### Task description
Nothing but the lines from the one with "Filter works by WEB" through the final line of the listing should appear in the answer, each copied exactly.

### The data
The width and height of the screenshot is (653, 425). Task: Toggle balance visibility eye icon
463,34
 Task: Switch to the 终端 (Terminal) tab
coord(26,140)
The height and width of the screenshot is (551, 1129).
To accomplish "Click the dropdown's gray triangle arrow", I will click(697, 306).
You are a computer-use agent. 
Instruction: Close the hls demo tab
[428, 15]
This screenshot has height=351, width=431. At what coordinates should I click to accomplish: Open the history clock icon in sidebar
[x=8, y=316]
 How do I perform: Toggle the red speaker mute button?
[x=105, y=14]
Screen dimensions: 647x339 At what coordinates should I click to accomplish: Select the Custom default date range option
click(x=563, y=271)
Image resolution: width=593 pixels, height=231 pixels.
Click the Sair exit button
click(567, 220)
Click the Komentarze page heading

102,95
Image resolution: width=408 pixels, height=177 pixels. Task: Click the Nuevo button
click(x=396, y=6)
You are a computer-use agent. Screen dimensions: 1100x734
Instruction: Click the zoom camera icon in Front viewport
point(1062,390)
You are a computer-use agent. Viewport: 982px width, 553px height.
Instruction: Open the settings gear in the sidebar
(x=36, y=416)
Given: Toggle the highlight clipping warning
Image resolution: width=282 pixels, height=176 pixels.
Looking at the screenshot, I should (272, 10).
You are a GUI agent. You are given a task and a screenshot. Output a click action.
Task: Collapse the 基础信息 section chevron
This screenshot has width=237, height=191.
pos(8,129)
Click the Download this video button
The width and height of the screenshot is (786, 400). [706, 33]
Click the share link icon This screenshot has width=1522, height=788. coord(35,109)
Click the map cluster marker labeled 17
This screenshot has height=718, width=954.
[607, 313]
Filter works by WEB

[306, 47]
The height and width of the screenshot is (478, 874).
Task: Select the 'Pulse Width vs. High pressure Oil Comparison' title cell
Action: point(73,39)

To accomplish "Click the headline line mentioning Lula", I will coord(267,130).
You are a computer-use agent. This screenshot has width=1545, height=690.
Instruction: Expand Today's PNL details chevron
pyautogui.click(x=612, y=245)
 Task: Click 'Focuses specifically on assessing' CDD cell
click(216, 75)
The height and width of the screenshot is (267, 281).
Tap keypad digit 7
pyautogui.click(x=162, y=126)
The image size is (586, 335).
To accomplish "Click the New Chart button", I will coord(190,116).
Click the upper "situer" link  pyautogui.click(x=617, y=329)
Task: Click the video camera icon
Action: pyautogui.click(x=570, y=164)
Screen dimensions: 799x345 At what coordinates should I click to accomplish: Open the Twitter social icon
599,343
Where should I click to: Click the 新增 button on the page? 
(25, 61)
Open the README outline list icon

### Task solution
Filter works by WEB

[306, 47]
The height and width of the screenshot is (478, 874).
Task: Select the 'Pulse Width vs. High pressure Oil Comparison' title cell
Action: point(73,39)

To accomplish "Click the headline line mentioning Lula", I will coord(267,130).
You are a computer-use agent. This screenshot has width=1545, height=690.
Instruction: Expand Today's PNL details chevron
pyautogui.click(x=612, y=245)
 Task: Click 'Focuses specifically on assessing' CDD cell
click(216, 75)
The height and width of the screenshot is (267, 281).
Tap keypad digit 7
pyautogui.click(x=162, y=126)
The image size is (586, 335).
To accomplish "Click the New Chart button", I will coord(190,116).
Click the upper "situer" link  pyautogui.click(x=617, y=329)
Task: Click the video camera icon
Action: pyautogui.click(x=570, y=164)
Screen dimensions: 799x345 At what coordinates should I click to accomplish: Open the Twitter social icon
599,343
Where should I click to: Click the 新增 button on the page? 
(25, 61)
Open the README outline list icon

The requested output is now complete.